On the other hand, scientists concerned with baseline data reflected on shark communities that, in the past, have felt the devastation of significant decline. Researchers compared shark scales from the Panamian coral reef from roughly 7,000 years ago to reed-sediments today to identify how reef-associated shark communities change since humans started using marine resources in the same area.
The results of the study published in the journal Proceedings of the National Academy of Sciences suggest that shark abundance in the said region declined by about 3 times since prehistoric times, with faster-swimming varieties taking a much harder hit. A conclusive chunk of the results is echoed in known historical records that show sharks in Caribbean Panama were the most to take a toll in the past century.
Dillon explains in a statement with UC Santa Barbara that the results gathered to paint a new picture into what a healthy shark community would look like on coral reefs before anthropogenic activity. She adds that the study can set more specific and appropriate location baselines for future management and conservation efforts.
Uncovering the Mysteries of Shark Scales in Panama's Caribbean Coasts
To uncover the mysteries of the past, researchers often had to rely solely on microfossils and attempt to reconstruct complex ancient ecosystems. Seemingly mundane items such as pollen grains, scales, plankton shells, and more provide scientists with a plethora of information regarding the conditions and denizens of the past ecosystems in the area that aren't always preserved within large fossils.

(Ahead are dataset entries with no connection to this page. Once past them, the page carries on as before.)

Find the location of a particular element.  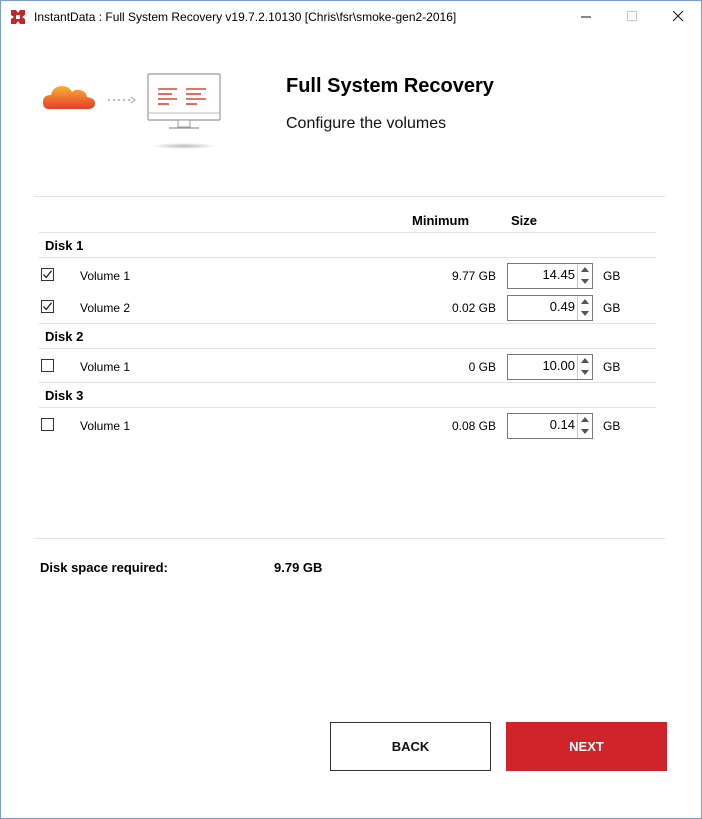

size-value: 0.14 is located at coordinates (562, 424).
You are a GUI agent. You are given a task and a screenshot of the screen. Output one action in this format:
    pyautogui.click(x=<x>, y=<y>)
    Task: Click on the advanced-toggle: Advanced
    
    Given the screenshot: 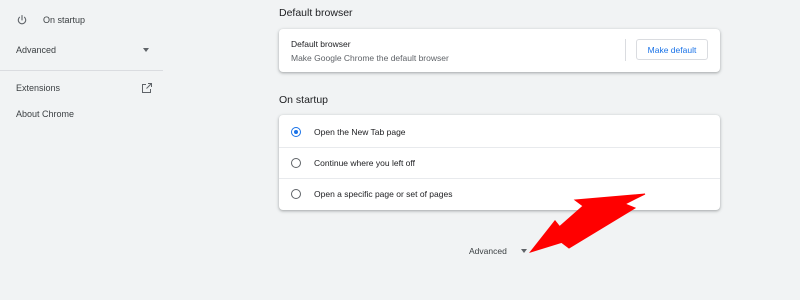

Dillon and her team of international researchers could access fossil reefs in Bocas del Toro, Panama's Caribbean coasts. These ancient reefs are normally entombed under living coral; luckily, construction had exposed the site enabling researchers to amass numerous samples over several years before the site was filled in.
The collected sediments were then examined using radiometric dating to estimate their age. Using this method, the authors of the study were able to date the coral samples to be roughly 7,000 years old.
By utilizing shark scales in order to reconstruct the past abundance and ripe diversity is a relatively new technique and is the first time that it's been applied to answering questions regarding shark management and conservation.
Dillon says that before the study was conducted, the researchers had no idea how to answer the question of how abundant shark communities were on intact coral reefs before human activity had an impact, reports SciTechDaily.